In a world of “LOL” and “ICYMI” online acronyms, there is a huge difference between “DUI” for Driving Under the Influence and “DUI” for Dialing Under the Influence: one will land you in jail, the other just requires avoiding an ex-girlfriend or boyfriend for a few days. While neither DUI is recommended, for obvious reasons, there are dozens of different acronyms that “spell out” bad choices surrounding alcohol, like the letters handed down when you get the news of your pending ignition interlock (or, car breathalyzer) installation. So, understanding different drunk driving terms helps us all know when we’ve stepped over the line, or perhaps crossed the middle line, into alcohol-laden, dangerous territory.
- Ignition Interlock Device (IID): that gadget that hooks into your vehicle’s ignition that tells you (and the court or DMV) that you’ve been drinking and will not be driving until you sober up.
- Blood Alcohol Concentration (BAC): how an IID, or law enforcement officer determines that you’ve been drinking and are not driving again until you sober up and/or face a judge for further instruction.
- Driving or Operating While Impaired (DWI or OWI): terms that define you should have called a taxi or phoned a friend for a ride home, but, instead, your BAC is over the legal limit and you will face drunk driving charges in court.

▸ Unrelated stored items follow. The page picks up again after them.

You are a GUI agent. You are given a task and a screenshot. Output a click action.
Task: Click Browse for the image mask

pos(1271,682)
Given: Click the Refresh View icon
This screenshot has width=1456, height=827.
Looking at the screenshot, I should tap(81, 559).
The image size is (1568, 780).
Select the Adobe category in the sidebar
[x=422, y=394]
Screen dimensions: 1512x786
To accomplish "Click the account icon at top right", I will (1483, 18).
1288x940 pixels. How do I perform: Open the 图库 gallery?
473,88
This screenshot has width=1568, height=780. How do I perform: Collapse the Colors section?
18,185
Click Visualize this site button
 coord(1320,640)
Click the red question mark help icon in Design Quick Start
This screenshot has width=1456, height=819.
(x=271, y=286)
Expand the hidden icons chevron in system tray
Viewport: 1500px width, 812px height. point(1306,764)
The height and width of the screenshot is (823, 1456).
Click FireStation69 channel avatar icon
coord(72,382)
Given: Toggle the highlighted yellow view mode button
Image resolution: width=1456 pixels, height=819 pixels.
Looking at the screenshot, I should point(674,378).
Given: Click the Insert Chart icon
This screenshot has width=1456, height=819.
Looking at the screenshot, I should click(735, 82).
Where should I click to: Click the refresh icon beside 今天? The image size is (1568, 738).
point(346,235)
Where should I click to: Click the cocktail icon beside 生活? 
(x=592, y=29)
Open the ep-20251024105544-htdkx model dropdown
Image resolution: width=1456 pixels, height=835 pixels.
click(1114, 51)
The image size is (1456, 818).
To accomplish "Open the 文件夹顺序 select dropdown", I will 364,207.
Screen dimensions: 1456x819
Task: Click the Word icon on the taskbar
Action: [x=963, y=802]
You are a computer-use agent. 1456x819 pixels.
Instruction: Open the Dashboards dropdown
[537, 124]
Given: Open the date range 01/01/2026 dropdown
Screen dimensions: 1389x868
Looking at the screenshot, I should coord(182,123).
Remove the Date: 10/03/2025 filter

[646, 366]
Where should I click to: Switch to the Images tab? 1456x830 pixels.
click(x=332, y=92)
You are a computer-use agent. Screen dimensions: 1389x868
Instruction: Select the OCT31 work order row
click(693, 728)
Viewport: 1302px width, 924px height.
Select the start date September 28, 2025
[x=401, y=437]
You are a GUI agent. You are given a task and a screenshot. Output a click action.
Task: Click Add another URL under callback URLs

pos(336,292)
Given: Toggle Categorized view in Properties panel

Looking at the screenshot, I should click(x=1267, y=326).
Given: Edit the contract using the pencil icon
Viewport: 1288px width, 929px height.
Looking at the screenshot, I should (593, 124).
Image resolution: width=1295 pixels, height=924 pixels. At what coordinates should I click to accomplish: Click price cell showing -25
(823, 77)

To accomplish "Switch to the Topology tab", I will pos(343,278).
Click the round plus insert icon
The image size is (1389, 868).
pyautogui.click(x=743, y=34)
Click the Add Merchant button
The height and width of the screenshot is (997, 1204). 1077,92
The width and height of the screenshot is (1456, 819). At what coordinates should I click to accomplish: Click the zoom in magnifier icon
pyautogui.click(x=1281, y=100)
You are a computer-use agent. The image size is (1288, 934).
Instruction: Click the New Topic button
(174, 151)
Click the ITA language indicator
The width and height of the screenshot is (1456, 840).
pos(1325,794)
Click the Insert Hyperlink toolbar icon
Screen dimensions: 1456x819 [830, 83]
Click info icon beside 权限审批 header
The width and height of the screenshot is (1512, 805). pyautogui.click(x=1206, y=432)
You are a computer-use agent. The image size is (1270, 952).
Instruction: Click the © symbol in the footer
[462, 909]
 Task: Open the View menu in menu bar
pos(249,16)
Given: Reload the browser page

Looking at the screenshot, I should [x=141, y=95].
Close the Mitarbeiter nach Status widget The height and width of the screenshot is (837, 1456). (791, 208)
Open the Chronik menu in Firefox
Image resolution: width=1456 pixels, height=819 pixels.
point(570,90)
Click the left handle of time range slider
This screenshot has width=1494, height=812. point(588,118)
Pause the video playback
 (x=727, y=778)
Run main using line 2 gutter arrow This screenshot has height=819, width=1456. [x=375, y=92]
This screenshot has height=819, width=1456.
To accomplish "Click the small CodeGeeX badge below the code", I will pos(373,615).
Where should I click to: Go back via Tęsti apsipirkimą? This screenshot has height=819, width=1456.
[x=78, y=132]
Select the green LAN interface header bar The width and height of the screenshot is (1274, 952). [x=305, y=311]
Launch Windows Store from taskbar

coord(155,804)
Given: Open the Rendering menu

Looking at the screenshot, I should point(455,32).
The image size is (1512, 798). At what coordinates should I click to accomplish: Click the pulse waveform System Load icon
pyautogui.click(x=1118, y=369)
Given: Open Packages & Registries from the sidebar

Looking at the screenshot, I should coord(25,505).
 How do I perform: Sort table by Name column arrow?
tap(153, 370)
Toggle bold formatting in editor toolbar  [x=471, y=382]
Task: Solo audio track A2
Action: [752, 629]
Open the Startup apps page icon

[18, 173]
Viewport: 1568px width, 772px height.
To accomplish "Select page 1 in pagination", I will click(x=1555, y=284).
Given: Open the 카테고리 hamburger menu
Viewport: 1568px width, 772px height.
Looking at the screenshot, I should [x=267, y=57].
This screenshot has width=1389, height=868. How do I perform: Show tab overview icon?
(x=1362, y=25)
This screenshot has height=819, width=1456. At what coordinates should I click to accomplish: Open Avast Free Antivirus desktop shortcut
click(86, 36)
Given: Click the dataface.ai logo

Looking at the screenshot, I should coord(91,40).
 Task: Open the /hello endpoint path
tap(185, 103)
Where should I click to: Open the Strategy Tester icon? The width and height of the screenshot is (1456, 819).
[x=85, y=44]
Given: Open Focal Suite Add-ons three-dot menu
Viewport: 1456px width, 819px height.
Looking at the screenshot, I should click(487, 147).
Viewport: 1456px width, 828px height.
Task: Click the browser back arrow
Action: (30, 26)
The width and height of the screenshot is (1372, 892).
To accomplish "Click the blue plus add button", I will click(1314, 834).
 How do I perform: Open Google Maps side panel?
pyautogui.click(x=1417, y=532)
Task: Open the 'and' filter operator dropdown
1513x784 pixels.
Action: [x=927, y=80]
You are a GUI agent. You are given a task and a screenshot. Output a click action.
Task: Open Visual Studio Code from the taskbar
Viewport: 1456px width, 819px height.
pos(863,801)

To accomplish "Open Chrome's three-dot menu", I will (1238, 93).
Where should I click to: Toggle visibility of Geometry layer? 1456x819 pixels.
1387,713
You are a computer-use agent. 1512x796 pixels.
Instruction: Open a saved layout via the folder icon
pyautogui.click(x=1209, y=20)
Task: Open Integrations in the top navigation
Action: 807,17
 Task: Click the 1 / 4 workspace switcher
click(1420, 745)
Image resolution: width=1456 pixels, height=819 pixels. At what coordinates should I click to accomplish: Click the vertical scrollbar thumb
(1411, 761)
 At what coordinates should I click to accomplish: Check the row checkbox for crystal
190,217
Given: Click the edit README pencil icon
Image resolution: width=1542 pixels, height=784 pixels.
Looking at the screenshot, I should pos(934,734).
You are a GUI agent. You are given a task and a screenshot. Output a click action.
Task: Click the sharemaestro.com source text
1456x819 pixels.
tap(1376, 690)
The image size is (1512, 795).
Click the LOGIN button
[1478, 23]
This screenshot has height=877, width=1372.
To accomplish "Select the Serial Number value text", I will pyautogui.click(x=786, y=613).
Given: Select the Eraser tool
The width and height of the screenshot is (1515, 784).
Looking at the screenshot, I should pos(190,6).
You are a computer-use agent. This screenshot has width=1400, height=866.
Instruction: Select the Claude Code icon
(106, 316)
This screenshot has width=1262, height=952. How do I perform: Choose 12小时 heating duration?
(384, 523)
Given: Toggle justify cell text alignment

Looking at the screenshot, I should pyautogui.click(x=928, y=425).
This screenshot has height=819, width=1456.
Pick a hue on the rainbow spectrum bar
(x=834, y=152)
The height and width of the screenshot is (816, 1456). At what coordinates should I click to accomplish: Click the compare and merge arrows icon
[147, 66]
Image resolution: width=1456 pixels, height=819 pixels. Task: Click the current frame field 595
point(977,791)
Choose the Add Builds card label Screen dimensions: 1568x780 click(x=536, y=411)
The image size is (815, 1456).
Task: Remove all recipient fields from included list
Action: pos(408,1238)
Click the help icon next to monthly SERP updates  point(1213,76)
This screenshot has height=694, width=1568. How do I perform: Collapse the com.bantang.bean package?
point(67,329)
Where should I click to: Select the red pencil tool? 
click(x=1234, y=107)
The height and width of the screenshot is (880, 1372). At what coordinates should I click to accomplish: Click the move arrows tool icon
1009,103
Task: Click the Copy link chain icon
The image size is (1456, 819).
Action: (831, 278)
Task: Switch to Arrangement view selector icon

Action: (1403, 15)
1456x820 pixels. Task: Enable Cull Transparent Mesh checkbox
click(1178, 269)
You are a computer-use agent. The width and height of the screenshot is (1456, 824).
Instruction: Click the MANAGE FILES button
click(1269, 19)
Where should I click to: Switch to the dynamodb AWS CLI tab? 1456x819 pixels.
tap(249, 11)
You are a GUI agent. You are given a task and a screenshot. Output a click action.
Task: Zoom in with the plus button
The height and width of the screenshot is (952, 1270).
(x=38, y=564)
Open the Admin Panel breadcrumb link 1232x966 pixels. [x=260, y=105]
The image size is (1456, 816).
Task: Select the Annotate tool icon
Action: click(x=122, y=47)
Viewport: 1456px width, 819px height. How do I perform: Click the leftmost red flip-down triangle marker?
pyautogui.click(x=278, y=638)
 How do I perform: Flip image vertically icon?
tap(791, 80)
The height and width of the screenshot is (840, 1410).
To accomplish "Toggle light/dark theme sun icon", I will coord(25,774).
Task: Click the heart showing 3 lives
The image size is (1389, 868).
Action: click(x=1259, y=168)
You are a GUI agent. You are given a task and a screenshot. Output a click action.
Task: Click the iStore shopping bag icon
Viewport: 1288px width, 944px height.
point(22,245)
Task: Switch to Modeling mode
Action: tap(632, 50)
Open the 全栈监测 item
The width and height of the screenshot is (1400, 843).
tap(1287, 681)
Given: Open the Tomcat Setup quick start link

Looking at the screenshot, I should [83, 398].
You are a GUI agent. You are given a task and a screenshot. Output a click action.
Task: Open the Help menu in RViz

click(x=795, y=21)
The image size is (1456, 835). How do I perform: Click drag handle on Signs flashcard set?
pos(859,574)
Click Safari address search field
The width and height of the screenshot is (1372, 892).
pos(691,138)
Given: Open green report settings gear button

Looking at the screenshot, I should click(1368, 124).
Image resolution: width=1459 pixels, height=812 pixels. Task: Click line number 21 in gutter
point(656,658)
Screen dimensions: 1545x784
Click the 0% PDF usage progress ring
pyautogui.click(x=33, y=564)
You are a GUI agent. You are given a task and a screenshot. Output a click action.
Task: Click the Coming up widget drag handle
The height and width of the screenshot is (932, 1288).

- Driving or Operating Under the Influence (DUI or OUI): similar to DWI or OWI, these acronyms show that you chose to drive after drinking, and will have to face court ordered penalties if convicted.
Other drunk driving terms like OVWI (Operating a Vehicle While Intoxicated), DUIL (Driving Under the Influence of Liquor) or DWAI (Driving While Ability Impaired) may only be used by one or a minority of states, but each points to a person who is about to learn how restrictive life can be once convicted of any of these crimes. In any case, under any circumstances, or at any point when drinking and driving suddenly seems like a good idea, just remember the most important drunk driving acronym of all: Designated Driver (DD).